_提示文_:
━━━

第181話 時代の流れ
開業してはや20年が経過しました。初日の受診者数が13人からスタートした外来の風景も、今や100人を超えるお子さんが受診していただけるようなクリニックへと変わりました。ただここ数年、コロナの影響でさすがに当院も受診されるお子さんは激減しましたが、最近ではコロナ前の状態に少しずつ戻ってきたような感じがします。今月からはコロナの位置付けも5類感染症に変わりますので、さらに以前のような日常が戻ってくるのではないだろうかと思います。
最近では予約制のクリニックも増えてきましたが、開業当初より当院では予約制を採用していませんでした。恐らく今後も予約制を採用する予定は今のところありません。予約制を採用されているクリニックの先生と話す機会がありますので、予約制についての意見を聞くことがあります。それによると概ね好評のようではありますが、小児科ゆえなかなか時間通りに診察が終わらないこともあります。そうなると予約の時間に診察出来ないケースも出てきて、予約の意味がないと不満が出ることもあるようです。また、軽症のお子さんがたくさん予約をされている場合には、より重症のお子さんを診察できないという悩ましい問題もあるようで、なかなか難しいですね。また朝から予約が取れない場合もあるようで、最近はかかりつけの小児科の予約が取れないからということで当院を受診されるケースも増えています。
一方予防接種についても、開院当初は時間予約制ではありませんでした。そうすると、果たしてどういうことが生じてしまったか。皆さんの行動パターンというのは結構似ていますので、同じ時間に来院される方が多くなり、結局同じ時刻に人が集中してしまい、待ち時間が長くなるということが起きてしまいました。その反省から時間も決めて予約を入れると、スムーズに接種が出来るようになりました。最初からそうしていればよかったのですが、今思えば何ともお恥ずかしい限りです。

━━━

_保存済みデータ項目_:
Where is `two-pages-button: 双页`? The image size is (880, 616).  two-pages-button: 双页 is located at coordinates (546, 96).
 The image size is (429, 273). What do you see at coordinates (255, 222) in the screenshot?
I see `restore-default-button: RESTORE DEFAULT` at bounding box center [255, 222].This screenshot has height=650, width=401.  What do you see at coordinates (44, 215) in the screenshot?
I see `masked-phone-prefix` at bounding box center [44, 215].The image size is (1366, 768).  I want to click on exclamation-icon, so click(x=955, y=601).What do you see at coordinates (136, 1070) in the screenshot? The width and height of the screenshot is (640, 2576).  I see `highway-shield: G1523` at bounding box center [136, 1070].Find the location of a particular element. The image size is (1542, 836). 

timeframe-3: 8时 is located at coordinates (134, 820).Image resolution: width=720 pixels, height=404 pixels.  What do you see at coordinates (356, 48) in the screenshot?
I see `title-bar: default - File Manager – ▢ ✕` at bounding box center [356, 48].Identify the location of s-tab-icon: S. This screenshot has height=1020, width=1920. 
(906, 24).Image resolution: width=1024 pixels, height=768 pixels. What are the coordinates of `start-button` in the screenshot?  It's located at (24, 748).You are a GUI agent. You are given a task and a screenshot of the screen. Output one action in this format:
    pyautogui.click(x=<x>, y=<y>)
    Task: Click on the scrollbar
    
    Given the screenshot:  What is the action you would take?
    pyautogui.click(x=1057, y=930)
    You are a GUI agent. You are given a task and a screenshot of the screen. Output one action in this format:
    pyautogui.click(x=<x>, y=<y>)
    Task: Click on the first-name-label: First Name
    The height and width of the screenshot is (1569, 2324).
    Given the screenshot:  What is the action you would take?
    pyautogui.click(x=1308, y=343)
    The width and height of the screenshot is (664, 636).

━━━

小児科クリニックの開業20年についての提示文を、最後の文の後から書き継ぐこと。

そして既にご存知の方も多いかと思いますが、来月からいよいよ予防接種の予約をネット予約に変更することになりました。これまでは電話や窓口で予約を受けることも多かったのですが、電話の頻度も昔とは比べ物にならないほど増え、どうしてもうまく対応出来ないことも増えてきました。予防接種の種類も以前に比べたらかなり種類が増えて、それぞれの間隔の問題なども複雑になってきました。今回のネット予約への変更により、予約が時間を気にせず出来る、キャンセルも自分で行うことが出来る、接種間隔の間違い防止が可能となる、などのメリットがあります。インフルエンザと同じ会社のシステムを利用させていただきますが、恐らく若いお母さん方はネット社会の中で生活されていますので、さほど操作については難しくもないかと思います。
ネット社会が当たり前になった今では、我々のいろいろな調査もネット経由で報告することが増えてきました。最初は面倒くさいなと思うこともありますが、慣れてしまえばそこまで苦にもならなくなりました。医療業界もこれからは時代の流れに順応していかなくてはなりません。ワクチンのネット予約については、最初はトラブルもある程度は予想されますが、順風な船出になってくれればいいなと思っています。戸惑われる方もいらっしゃるかとは思いますが、やってしまえば意外と簡単だと思いますのでよろしくお願いいたします。